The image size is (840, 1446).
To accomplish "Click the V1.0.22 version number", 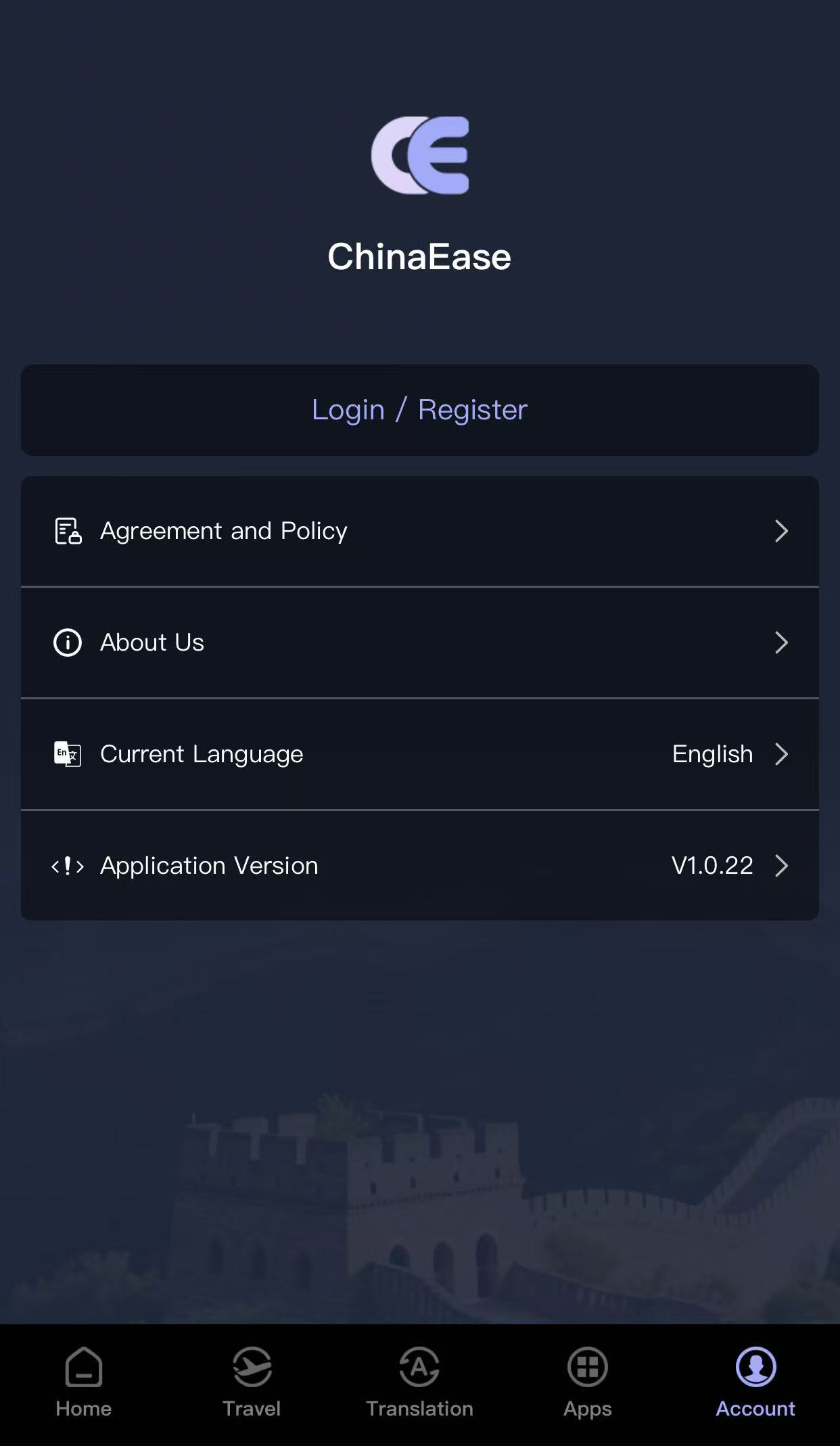I will (x=712, y=866).
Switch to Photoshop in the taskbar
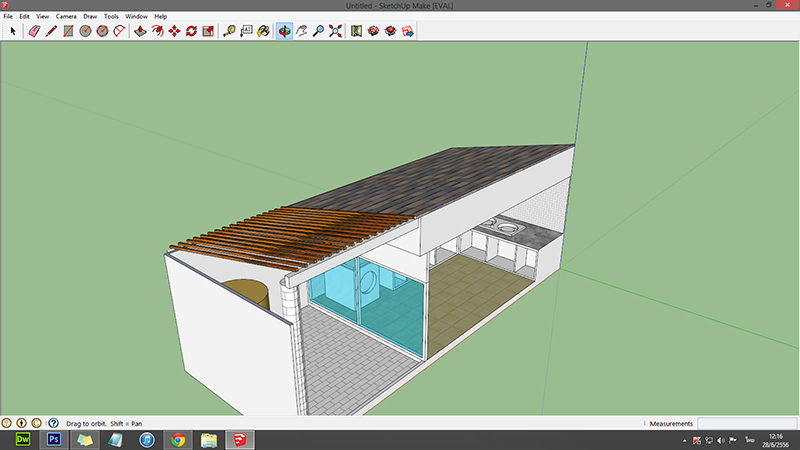 [53, 440]
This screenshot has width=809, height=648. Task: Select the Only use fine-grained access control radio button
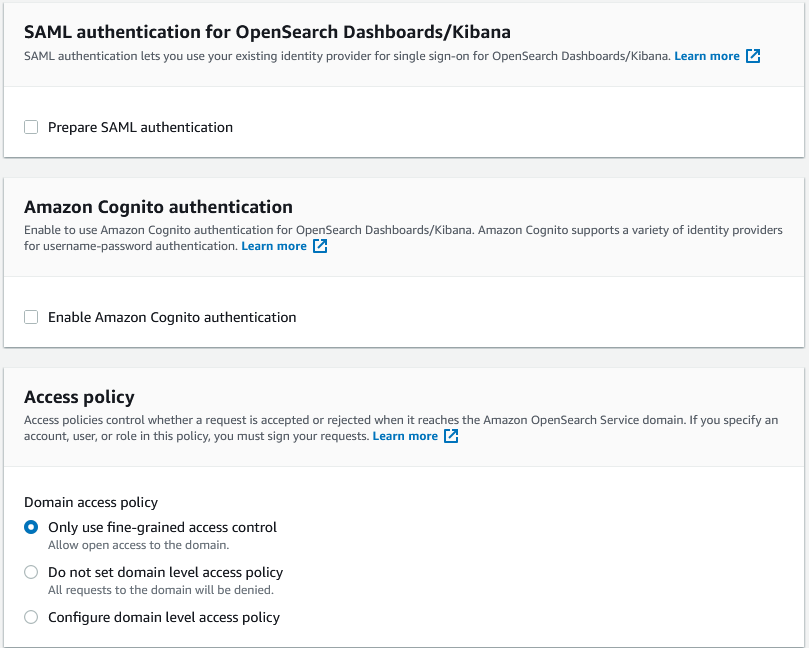(31, 527)
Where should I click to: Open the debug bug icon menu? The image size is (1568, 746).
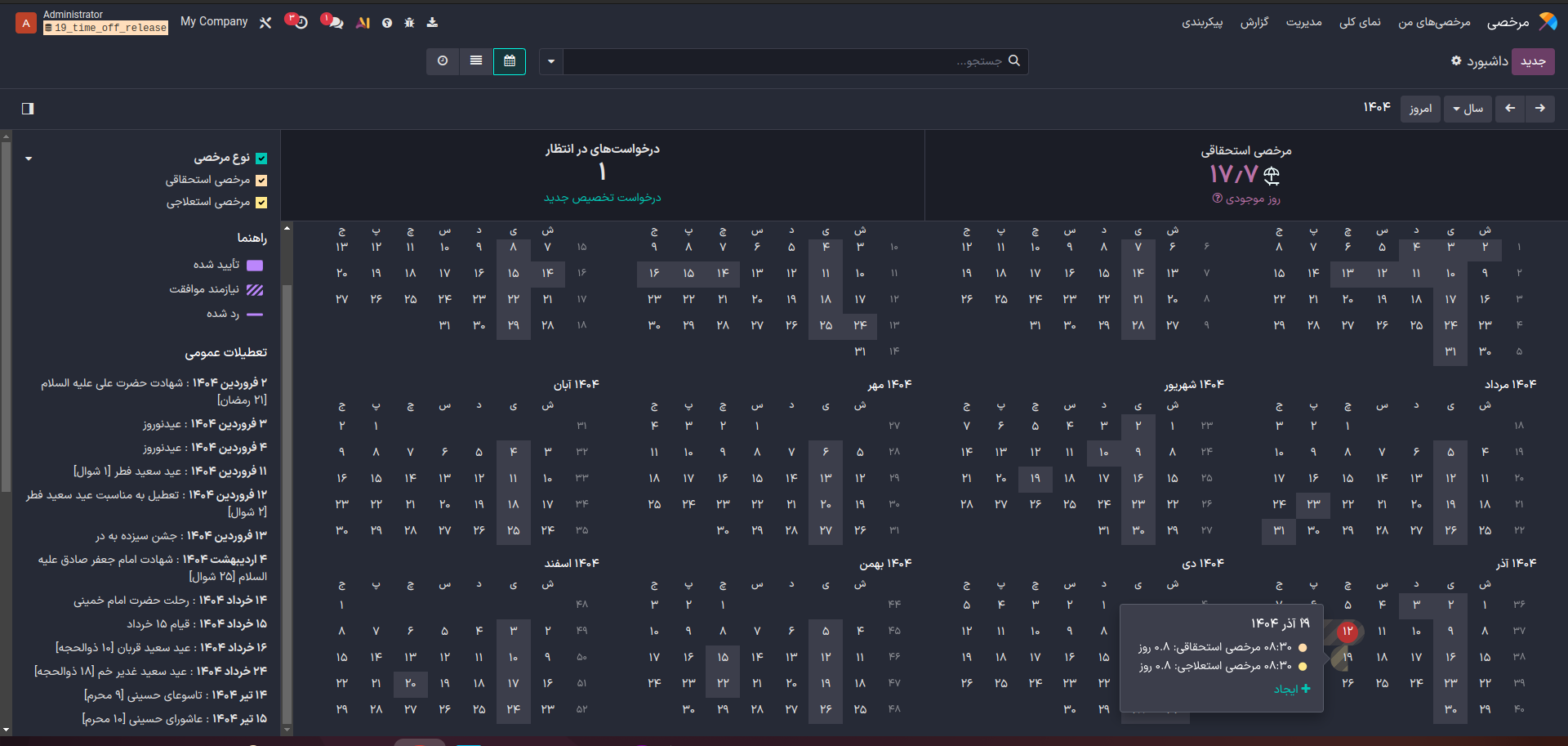pos(409,23)
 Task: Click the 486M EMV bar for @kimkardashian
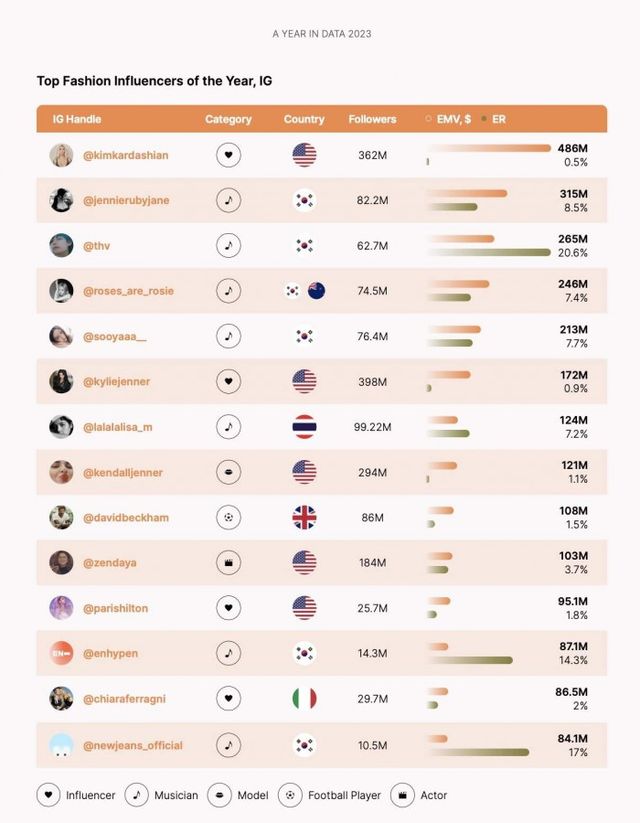click(x=488, y=148)
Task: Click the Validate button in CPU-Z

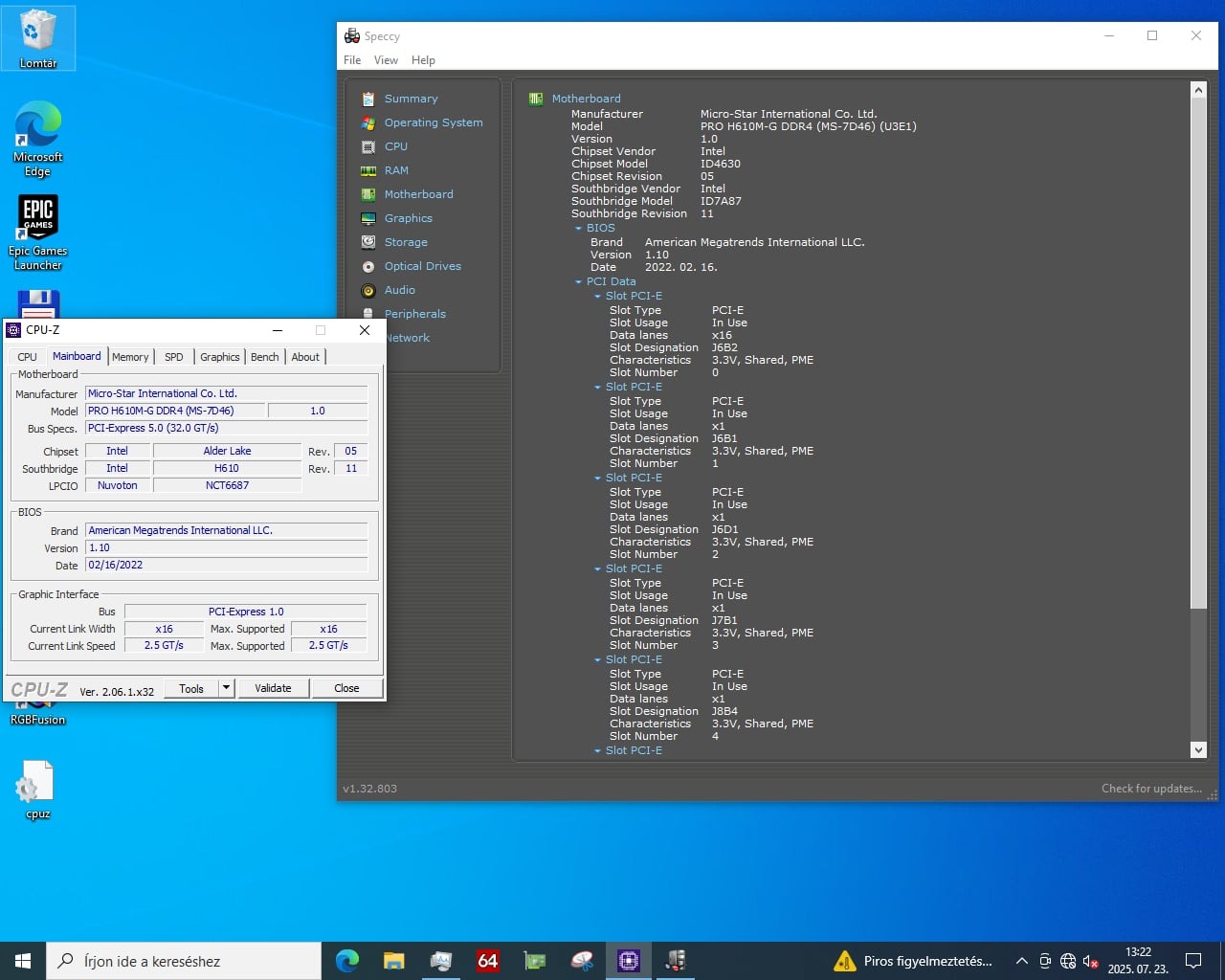Action: click(x=273, y=688)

■ ■ ■ ■ ■ ■ ■

> _EXERCISE INSTRUCTIONS_: When you reach the line containing "This screenshot has" in the records above, write out that line and every line after it through the end, exactly, but omit the pictures.

> _ANSWER SPACE_:
This screenshot has width=809, height=648. Task: Select the Only use fine-grained access control radio button
(31, 527)
Where should I click to: Open the debug bug icon menu? The image size is (1568, 746).
pos(409,23)
 Task: Click the 486M EMV bar for @kimkardashian
click(x=488, y=148)
Task: Click the Validate button in CPU-Z

Action: click(x=273, y=688)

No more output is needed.